:: GIVEN RECORDS
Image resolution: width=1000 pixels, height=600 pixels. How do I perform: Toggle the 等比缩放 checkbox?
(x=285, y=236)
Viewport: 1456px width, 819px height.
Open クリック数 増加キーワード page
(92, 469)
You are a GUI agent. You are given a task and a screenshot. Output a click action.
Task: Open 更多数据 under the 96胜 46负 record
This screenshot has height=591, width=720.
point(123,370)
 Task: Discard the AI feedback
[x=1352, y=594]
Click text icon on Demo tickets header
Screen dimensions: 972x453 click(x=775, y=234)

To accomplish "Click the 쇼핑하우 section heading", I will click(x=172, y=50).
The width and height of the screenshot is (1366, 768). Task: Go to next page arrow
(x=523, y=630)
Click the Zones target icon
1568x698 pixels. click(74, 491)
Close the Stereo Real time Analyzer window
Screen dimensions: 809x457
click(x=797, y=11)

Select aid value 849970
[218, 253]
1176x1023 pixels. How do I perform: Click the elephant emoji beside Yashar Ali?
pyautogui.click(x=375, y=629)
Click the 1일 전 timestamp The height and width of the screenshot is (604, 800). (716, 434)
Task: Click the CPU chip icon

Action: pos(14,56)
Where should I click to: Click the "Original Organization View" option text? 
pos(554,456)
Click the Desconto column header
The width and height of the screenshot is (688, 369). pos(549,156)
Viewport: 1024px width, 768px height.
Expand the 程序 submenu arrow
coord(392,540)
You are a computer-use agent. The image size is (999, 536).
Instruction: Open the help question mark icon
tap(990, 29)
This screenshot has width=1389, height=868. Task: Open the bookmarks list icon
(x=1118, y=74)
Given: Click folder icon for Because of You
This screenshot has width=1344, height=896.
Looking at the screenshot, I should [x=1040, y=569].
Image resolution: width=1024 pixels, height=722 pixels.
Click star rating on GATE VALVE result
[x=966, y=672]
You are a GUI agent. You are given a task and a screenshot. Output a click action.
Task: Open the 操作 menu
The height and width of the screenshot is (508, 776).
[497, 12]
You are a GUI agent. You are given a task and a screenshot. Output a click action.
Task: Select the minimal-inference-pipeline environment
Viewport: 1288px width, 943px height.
::::
Provide a faithful, complete copy of the entries above.

(EXERCISE RESULT)
Image resolution: width=1000 pixels, height=600 pixels. How do I perform: Toggle the 等比缩放 checkbox?
(x=285, y=236)
Viewport: 1456px width, 819px height.
Open クリック数 増加キーワード page
(92, 469)
You are a GUI agent. You are given a task and a screenshot. Output a click action.
Task: Open 更多数据 under the 96胜 46负 record
This screenshot has height=591, width=720.
point(123,370)
 Task: Discard the AI feedback
[x=1352, y=594]
Click text icon on Demo tickets header
Screen dimensions: 972x453 click(x=775, y=234)

To accomplish "Click the 쇼핑하우 section heading", I will click(x=172, y=50).
The width and height of the screenshot is (1366, 768). Task: Go to next page arrow
(x=523, y=630)
Click the Zones target icon
1568x698 pixels. click(74, 491)
Close the Stereo Real time Analyzer window
Screen dimensions: 809x457
click(x=797, y=11)

Select aid value 849970
[218, 253]
1176x1023 pixels. How do I perform: Click the elephant emoji beside Yashar Ali?
pyautogui.click(x=375, y=629)
Click the 1일 전 timestamp The height and width of the screenshot is (604, 800). (716, 434)
Task: Click the CPU chip icon

Action: pos(14,56)
Where should I click to: Click the "Original Organization View" option text? 
pos(554,456)
Click the Desconto column header
The width and height of the screenshot is (688, 369). pos(549,156)
Viewport: 1024px width, 768px height.
Expand the 程序 submenu arrow
coord(392,540)
You are a computer-use agent. The image size is (999, 536).
Instruction: Open the help question mark icon
tap(990, 29)
This screenshot has width=1389, height=868. Task: Open the bookmarks list icon
(x=1118, y=74)
Given: Click folder icon for Because of You
This screenshot has width=1344, height=896.
Looking at the screenshot, I should [x=1040, y=569].
Image resolution: width=1024 pixels, height=722 pixels.
Click star rating on GATE VALVE result
[x=966, y=672]
You are a GUI agent. You are given a task and a screenshot. Output a click action.
Task: Open the 操作 menu
The height and width of the screenshot is (508, 776).
[497, 12]
You are a GUI agent. You are given a task and a screenshot. Output a click action.
Task: Select the minimal-inference-pipeline environment
Viewport: 1288px width, 943px height.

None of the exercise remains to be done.